WORK TO COMPLETE:
Print all the data, keeping every line exactly as it is.

EXERCISE INPUTS:
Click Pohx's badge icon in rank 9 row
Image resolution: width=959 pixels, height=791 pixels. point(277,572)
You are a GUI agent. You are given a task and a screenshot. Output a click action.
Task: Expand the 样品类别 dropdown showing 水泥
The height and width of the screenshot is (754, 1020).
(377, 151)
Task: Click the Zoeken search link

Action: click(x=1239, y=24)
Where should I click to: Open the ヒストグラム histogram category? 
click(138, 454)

COMPLETED TASK:
Click Pohx's badge icon in rank 9 row
Image resolution: width=959 pixels, height=791 pixels. point(277,572)
You are a GUI agent. You are given a task and a screenshot. Output a click action.
Task: Expand the 样品类别 dropdown showing 水泥
The height and width of the screenshot is (754, 1020).
(377, 151)
Task: Click the Zoeken search link

Action: click(x=1239, y=24)
Where should I click to: Open the ヒストグラム histogram category? 
click(138, 454)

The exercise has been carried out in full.